What is Freewriting and How it Can Help Overcome Writer’s Block

Posted by Pat Delorean

what is ferreting

There’s a number of definitions of freewriting out there. Since they differ only in wording, we’ll go straight to the essence. Freewriting is a technique, when you fix everything that goes through your mind on the paper (or in a document on your computer) without thinking, analyzing or editing. Basically, it’s a documentation of the buzz (or the silence), that’s going on in your head.

The main purpose of the activity is bringing a writer to the state of “flow”, when he/she doesn’t have to worry about correct spelling and the greatness of ideas, presented in a piece. Depending on each individual case, freewriting may help overcome writer’s block, reveal fascinating ideas, hidden in the depths of one’s subconsciousness, or even serve an efficient therapy session.
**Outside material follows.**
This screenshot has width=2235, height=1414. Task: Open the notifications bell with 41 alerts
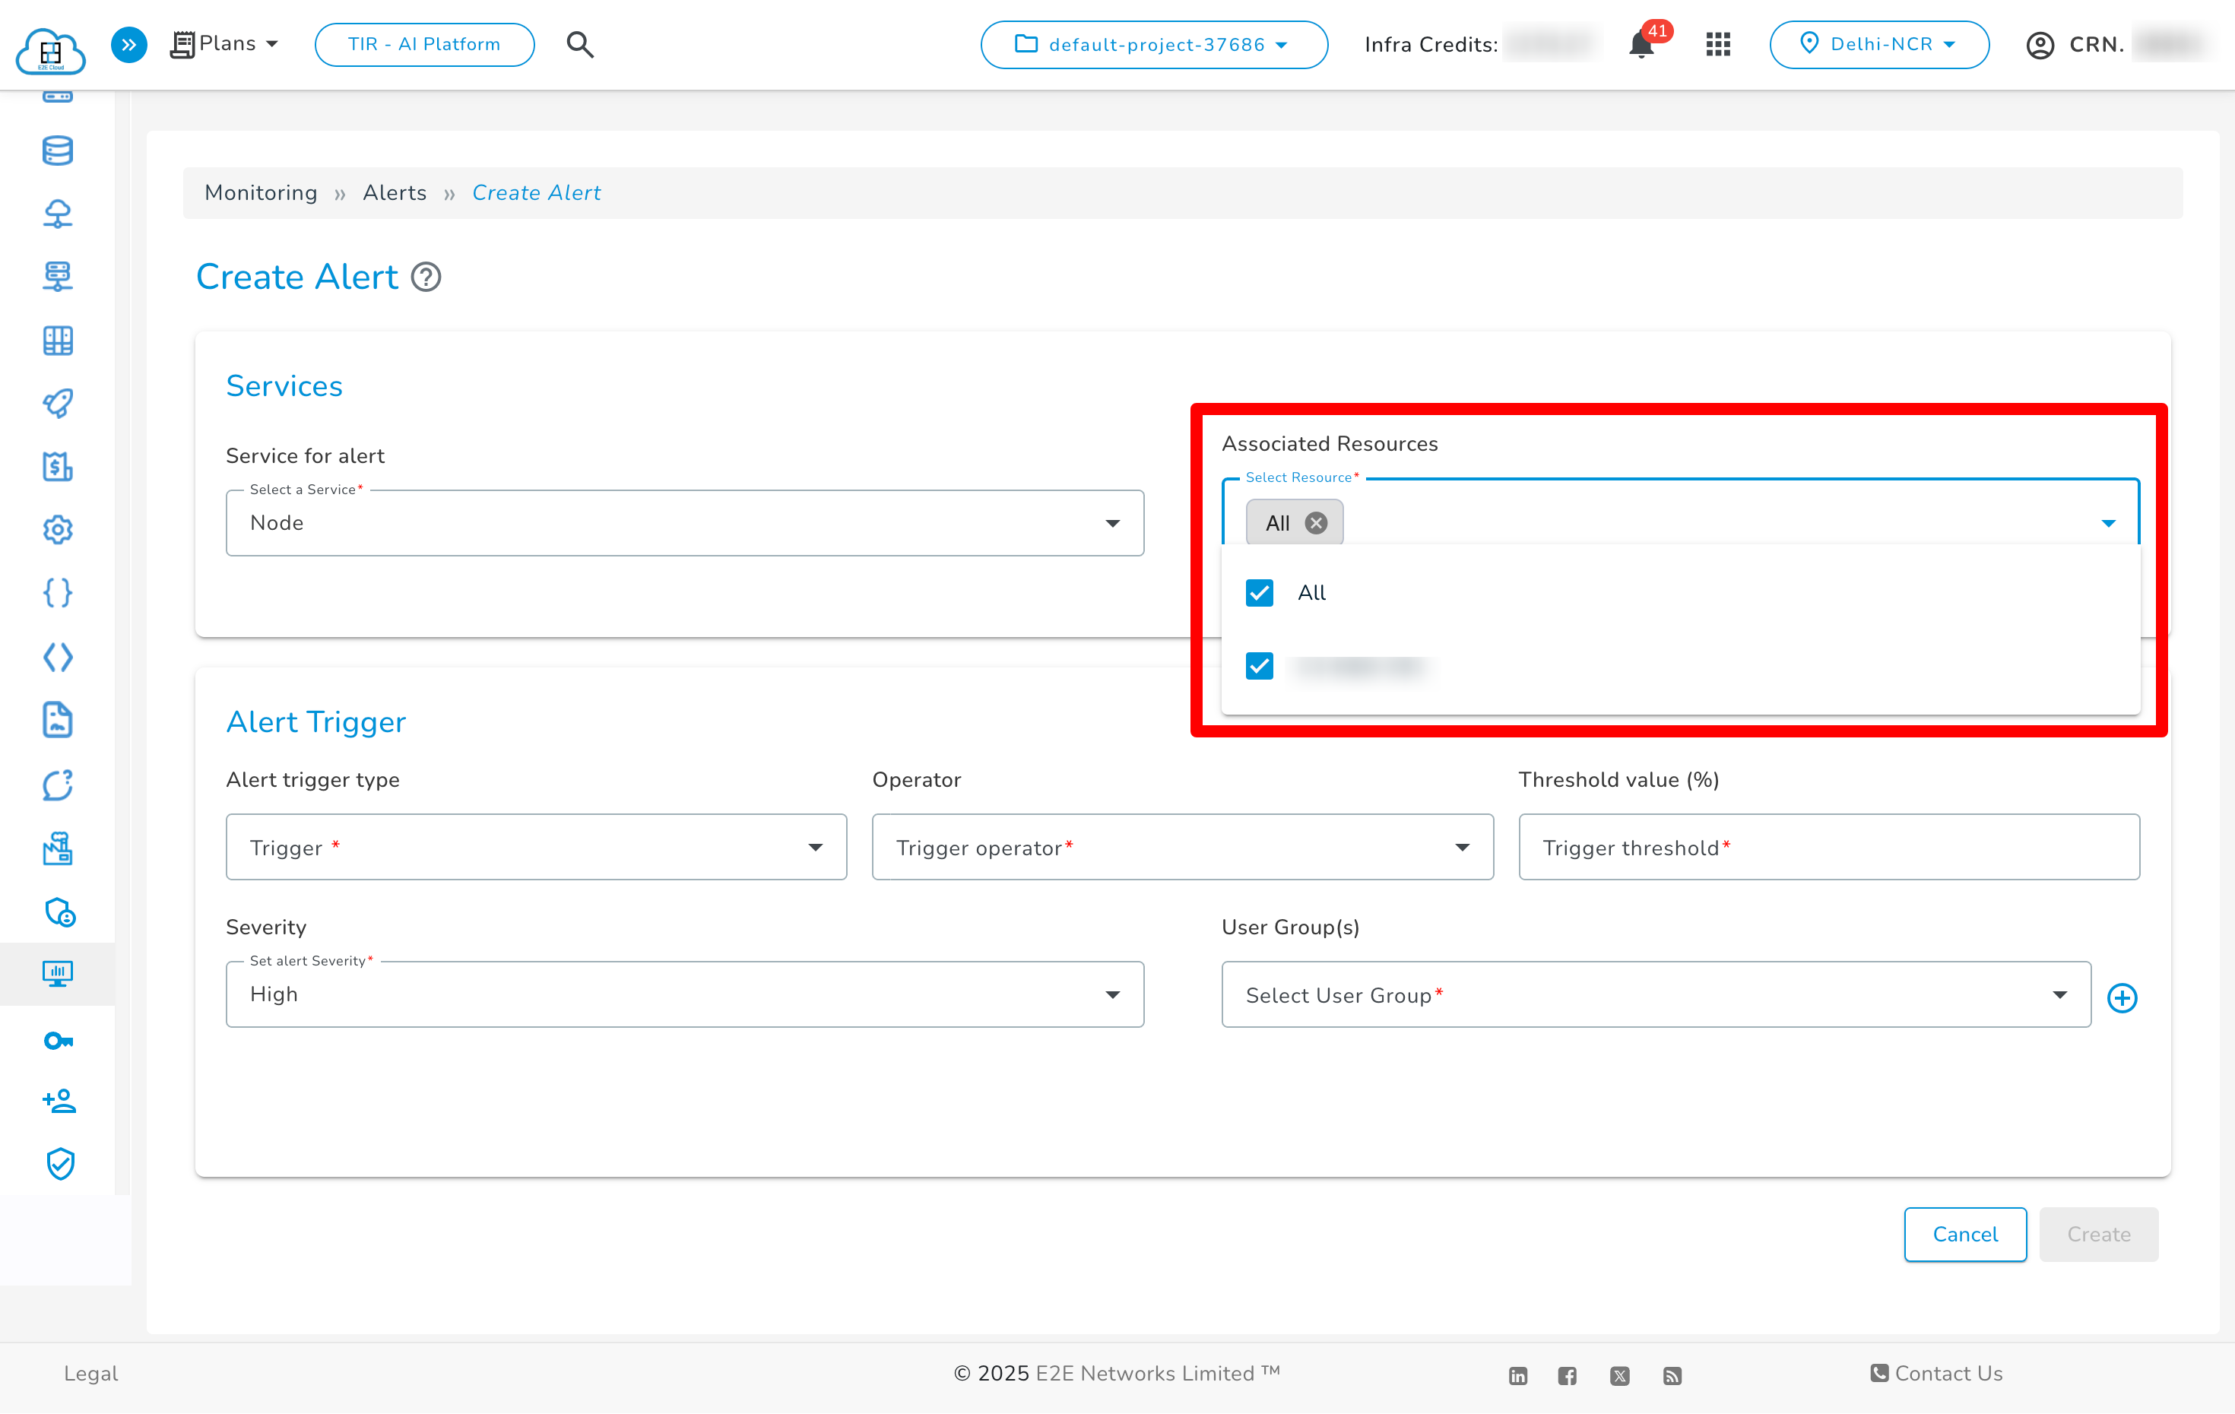[1641, 45]
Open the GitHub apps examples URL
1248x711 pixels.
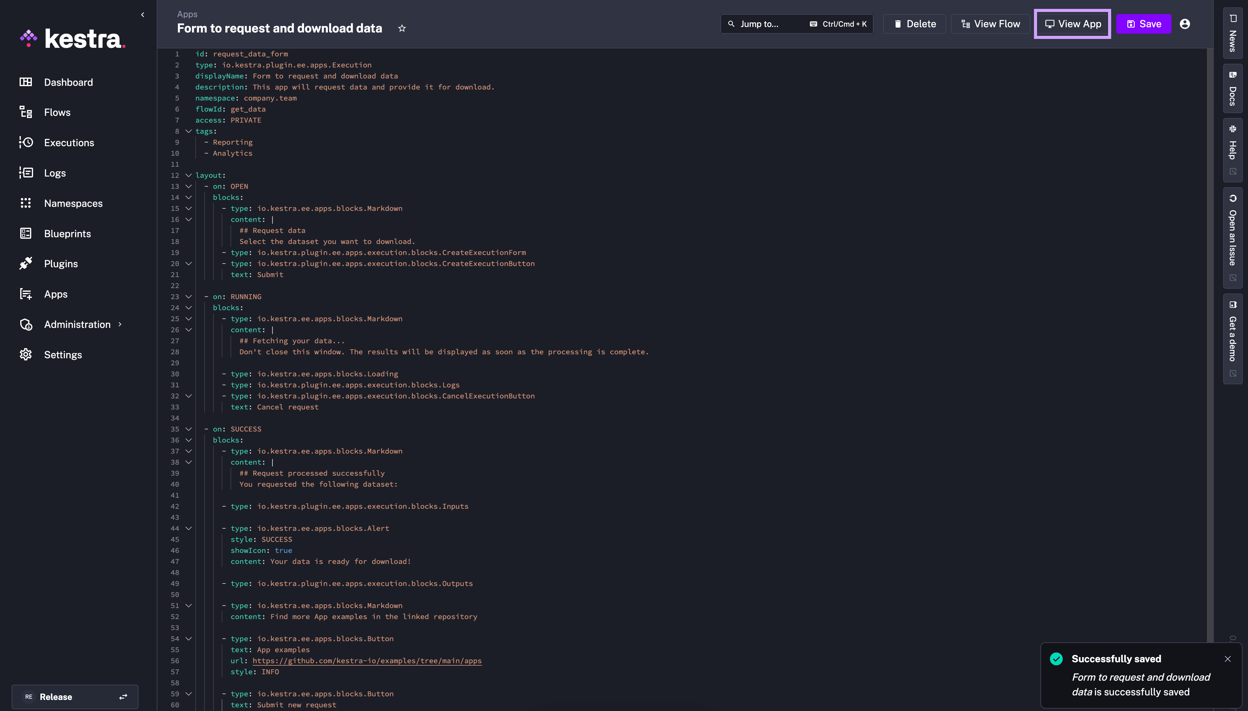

Freewriting is an empowering method. If your head is brimming with ideas you cannot quite organize – it will help you separate the wheat from the chaffs. In case you feel absolutely numb – freewriting will open up the gates and set a much more productive mood. Either way, it will “unclench” your mind, which is surely a good thing. Especially if you’ve been going through a spell of writer’s block recently.

The Wrong Way to Freewrite

Gotcha! There’s no wrong way to do it. The beauty of the method is that it has no special requirements or conditions (well, except for one: you actually have to write something). You need to let yourself go and write down anything that pops up in your head. There are several ways to make the whole process more efficient, and we’re going to share them with you.

Set a Limit

Even freewriting can be tiring, if done for a long time. To get the most of it, designate a period of time, during which you’re going to do the exercise. You may use a Pomodoro technique or work out the mode that works best for you. The important thing is that you follow the procedure: first, several minutes of intensive writing, then a period of rest, where you stand as far from that notebook or laptop as possible.

Move Fast

You’ve got to write really fast. At times you may catch yourself thinking, that you can’t cope with the tempo. That’s a good thing. You flush away all the blocks that have been keeping you stuck. Don’t worry about handwriting or typos: correct writing is not what you aim for. It has to be free and pure.

Don’t Mind Your Language

Write just the way you think. If you don’t know what to write – write it. Repeat the phrase as many times as needed. If you’re angry about something – give the subject of your hate everything you’ve got. If there’s something you particularly like (anything, actually: from a cupcake to your cat’s soft paws) – say all the sweet things about it. You may write about experiences, that trouble you or… whatever. Remember: don’t think. Just let the words pour.

Change the Angle

Another thing you could try is looking at something you’ve been struggling to write about from a different angle. Basically, you’ll be writing about the same thing. You may paraphrase it or try to re-write it from a different person’s point of view. Having done that, you’ll clarify the whole idea for yourself and may find a new interesting way to develop it.

There’s nothing wrong with feeling stuck, out of words and ideas. What matters is having courage to pull yourself together and look for the way out of the situation. Freewriting is a great way to do this. Plus, it may be a lot of fun. Try it – you won’t be disappointed.